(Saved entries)
-=-=-
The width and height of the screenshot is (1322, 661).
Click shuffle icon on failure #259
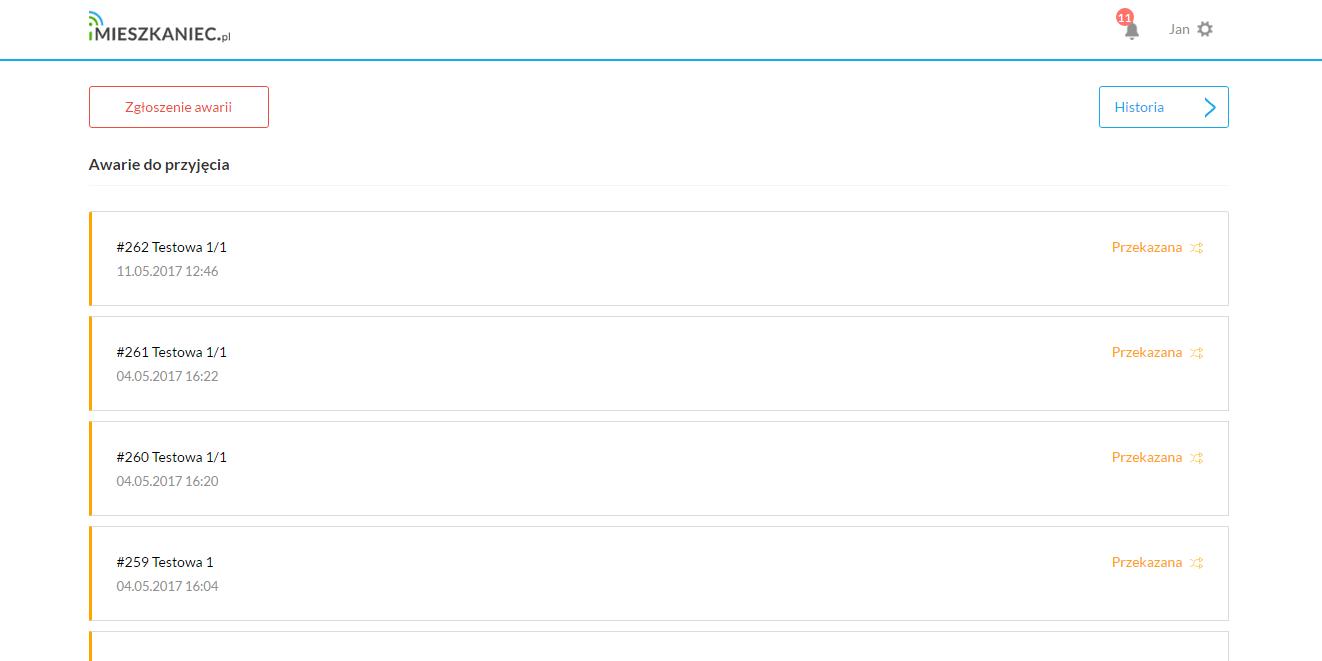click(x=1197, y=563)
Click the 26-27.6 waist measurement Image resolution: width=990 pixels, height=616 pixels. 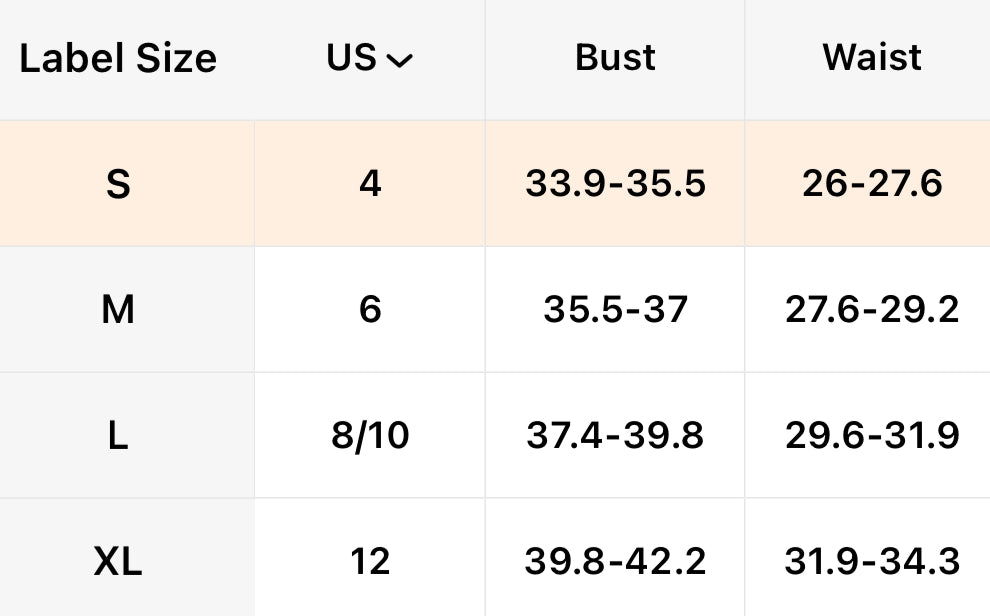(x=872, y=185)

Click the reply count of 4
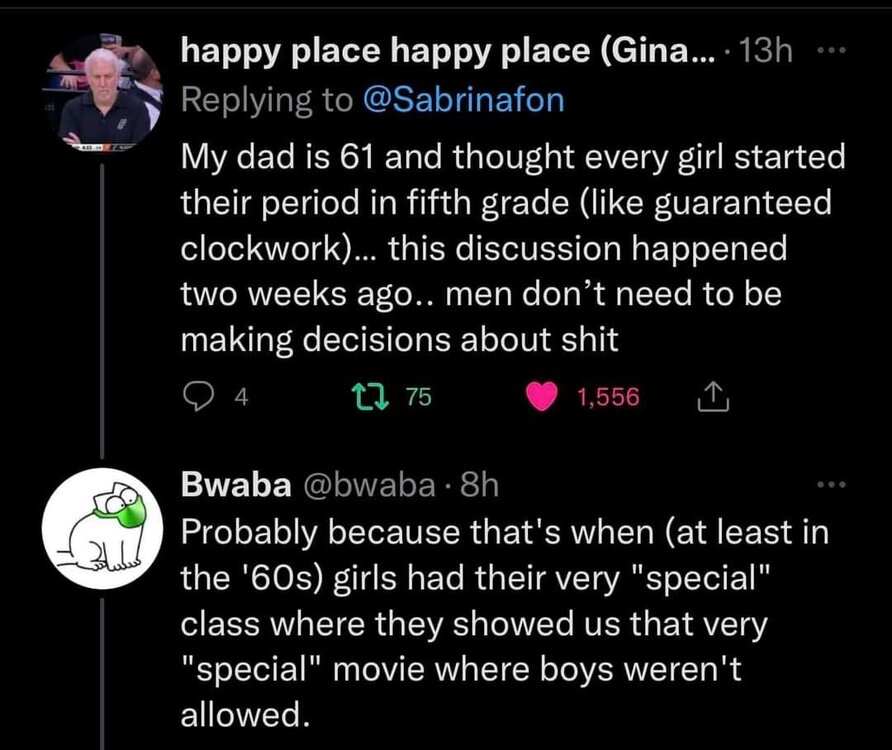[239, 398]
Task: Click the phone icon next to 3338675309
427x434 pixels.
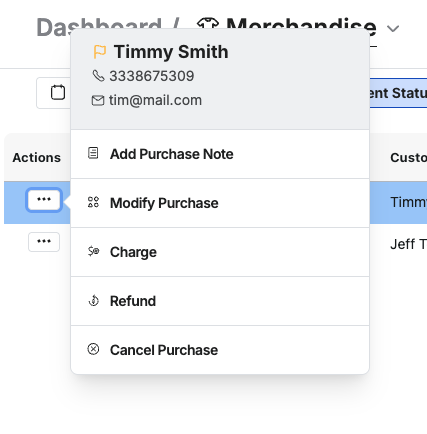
-=-=-
◆ WHAT YOU ARE ASKED TO DO
Make an exact copy of the lines above, starting at the line that contains "Task: Click the phone icon next to 3338675309" and running through the final line of the entries. Omit the pictures.

◆ RESPONSE FOR THIS EXERCISE
Task: Click the phone icon next to 3338675309
427x434 pixels.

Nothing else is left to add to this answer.